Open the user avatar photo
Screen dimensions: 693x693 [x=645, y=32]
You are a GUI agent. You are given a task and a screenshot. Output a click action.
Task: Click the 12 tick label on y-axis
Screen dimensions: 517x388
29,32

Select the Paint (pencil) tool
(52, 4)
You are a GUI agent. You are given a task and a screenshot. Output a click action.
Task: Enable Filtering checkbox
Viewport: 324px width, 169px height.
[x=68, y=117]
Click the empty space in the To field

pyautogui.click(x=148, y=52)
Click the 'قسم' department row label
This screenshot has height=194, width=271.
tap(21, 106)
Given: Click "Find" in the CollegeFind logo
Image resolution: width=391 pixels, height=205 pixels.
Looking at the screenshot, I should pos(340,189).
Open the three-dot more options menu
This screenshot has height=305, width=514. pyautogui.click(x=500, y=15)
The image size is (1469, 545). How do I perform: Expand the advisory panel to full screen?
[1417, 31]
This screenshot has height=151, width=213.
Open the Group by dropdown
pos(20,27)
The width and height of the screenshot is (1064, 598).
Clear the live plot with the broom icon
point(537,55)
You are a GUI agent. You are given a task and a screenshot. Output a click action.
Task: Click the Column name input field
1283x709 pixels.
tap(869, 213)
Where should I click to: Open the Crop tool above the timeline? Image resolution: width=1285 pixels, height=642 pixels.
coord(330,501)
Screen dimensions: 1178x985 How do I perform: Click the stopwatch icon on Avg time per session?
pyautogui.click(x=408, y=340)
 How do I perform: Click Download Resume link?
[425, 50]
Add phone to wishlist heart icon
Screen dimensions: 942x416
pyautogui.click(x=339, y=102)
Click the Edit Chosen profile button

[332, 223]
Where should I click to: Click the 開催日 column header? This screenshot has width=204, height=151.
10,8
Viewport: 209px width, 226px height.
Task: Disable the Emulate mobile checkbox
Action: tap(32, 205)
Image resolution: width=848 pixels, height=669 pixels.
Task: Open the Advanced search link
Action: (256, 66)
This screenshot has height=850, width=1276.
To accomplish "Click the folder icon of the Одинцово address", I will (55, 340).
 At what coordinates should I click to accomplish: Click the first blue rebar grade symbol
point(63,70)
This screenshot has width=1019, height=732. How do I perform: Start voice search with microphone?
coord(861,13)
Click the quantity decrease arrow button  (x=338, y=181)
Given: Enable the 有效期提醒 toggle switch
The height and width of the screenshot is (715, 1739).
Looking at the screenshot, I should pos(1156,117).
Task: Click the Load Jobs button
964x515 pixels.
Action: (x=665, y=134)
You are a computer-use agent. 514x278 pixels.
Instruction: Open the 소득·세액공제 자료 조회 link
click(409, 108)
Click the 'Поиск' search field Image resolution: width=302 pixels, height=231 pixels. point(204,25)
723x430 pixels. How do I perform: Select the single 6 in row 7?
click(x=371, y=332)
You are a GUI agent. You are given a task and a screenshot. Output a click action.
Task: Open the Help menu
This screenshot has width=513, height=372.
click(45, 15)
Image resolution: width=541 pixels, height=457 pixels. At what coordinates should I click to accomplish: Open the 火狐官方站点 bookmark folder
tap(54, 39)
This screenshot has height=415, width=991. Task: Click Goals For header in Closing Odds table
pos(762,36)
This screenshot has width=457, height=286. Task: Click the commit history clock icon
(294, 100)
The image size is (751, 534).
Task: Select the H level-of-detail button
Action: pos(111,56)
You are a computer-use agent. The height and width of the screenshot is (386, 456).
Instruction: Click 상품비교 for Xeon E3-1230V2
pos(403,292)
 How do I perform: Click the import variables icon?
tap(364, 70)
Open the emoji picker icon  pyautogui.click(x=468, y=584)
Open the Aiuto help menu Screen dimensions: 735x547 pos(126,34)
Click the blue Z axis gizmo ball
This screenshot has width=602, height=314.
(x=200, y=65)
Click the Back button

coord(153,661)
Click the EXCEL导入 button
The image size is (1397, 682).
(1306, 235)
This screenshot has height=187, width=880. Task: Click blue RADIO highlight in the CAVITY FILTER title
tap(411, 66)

- _What to produce_
The records shown above should be given again word for word.

- _Task output_
Open the user avatar photo
Screen dimensions: 693x693 [x=645, y=32]
You are a GUI agent. You are given a task and a screenshot. Output a click action.
Task: Click the 12 tick label on y-axis
Screen dimensions: 517x388
29,32

Select the Paint (pencil) tool
(52, 4)
You are a GUI agent. You are given a task and a screenshot. Output a click action.
Task: Enable Filtering checkbox
Viewport: 324px width, 169px height.
[x=68, y=117]
Click the empty space in the To field

pyautogui.click(x=148, y=52)
Click the 'قسم' department row label
This screenshot has height=194, width=271.
tap(21, 106)
Given: Click "Find" in the CollegeFind logo
Image resolution: width=391 pixels, height=205 pixels.
Looking at the screenshot, I should pos(340,189).
Open the three-dot more options menu
This screenshot has height=305, width=514. pyautogui.click(x=500, y=15)
The image size is (1469, 545). How do I perform: Expand the advisory panel to full screen?
[1417, 31]
This screenshot has height=151, width=213.
Open the Group by dropdown
pos(20,27)
The width and height of the screenshot is (1064, 598).
Clear the live plot with the broom icon
point(537,55)
You are a GUI agent. You are given a task and a screenshot. Output a click action.
Task: Click the Column name input field
1283x709 pixels.
tap(869, 213)
Where should I click to: Open the Crop tool above the timeline? Image resolution: width=1285 pixels, height=642 pixels.
coord(330,501)
Screen dimensions: 1178x985 How do I perform: Click the stopwatch icon on Avg time per session?
pyautogui.click(x=408, y=340)
 How do I perform: Click Download Resume link?
[425, 50]
Add phone to wishlist heart icon
Screen dimensions: 942x416
pyautogui.click(x=339, y=102)
Click the Edit Chosen profile button

[332, 223]
Where should I click to: Click the 開催日 column header? This screenshot has width=204, height=151.
10,8
Viewport: 209px width, 226px height.
Task: Disable the Emulate mobile checkbox
Action: tap(32, 205)
Image resolution: width=848 pixels, height=669 pixels.
Task: Open the Advanced search link
Action: (256, 66)
This screenshot has height=850, width=1276.
To accomplish "Click the folder icon of the Одинцово address", I will (55, 340).
 At what coordinates should I click to accomplish: Click the first blue rebar grade symbol
point(63,70)
This screenshot has width=1019, height=732. How do I perform: Start voice search with microphone?
coord(861,13)
Click the quantity decrease arrow button  (x=338, y=181)
Given: Enable the 有效期提醒 toggle switch
The height and width of the screenshot is (715, 1739).
Looking at the screenshot, I should pos(1156,117).
Task: Click the Load Jobs button
964x515 pixels.
Action: (x=665, y=134)
You are a computer-use agent. 514x278 pixels.
Instruction: Open the 소득·세액공제 자료 조회 link
click(409, 108)
Click the 'Поиск' search field Image resolution: width=302 pixels, height=231 pixels. point(204,25)
723x430 pixels. How do I perform: Select the single 6 in row 7?
click(x=371, y=332)
You are a GUI agent. You are given a task and a screenshot. Output a click action.
Task: Open the Help menu
This screenshot has width=513, height=372.
click(45, 15)
Image resolution: width=541 pixels, height=457 pixels. At what coordinates should I click to accomplish: Open the 火狐官方站点 bookmark folder
tap(54, 39)
This screenshot has height=415, width=991. Task: Click Goals For header in Closing Odds table
pos(762,36)
This screenshot has width=457, height=286. Task: Click the commit history clock icon
(294, 100)
The image size is (751, 534).
Task: Select the H level-of-detail button
Action: pos(111,56)
You are a computer-use agent. The height and width of the screenshot is (386, 456).
Instruction: Click 상품비교 for Xeon E3-1230V2
pos(403,292)
 How do I perform: Click the import variables icon?
tap(364, 70)
Open the emoji picker icon  pyautogui.click(x=468, y=584)
Open the Aiuto help menu Screen dimensions: 735x547 pos(126,34)
Click the blue Z axis gizmo ball
This screenshot has width=602, height=314.
(x=200, y=65)
Click the Back button

coord(153,661)
Click the EXCEL导入 button
The image size is (1397, 682).
(1306, 235)
This screenshot has height=187, width=880. Task: Click blue RADIO highlight in the CAVITY FILTER title
tap(411, 66)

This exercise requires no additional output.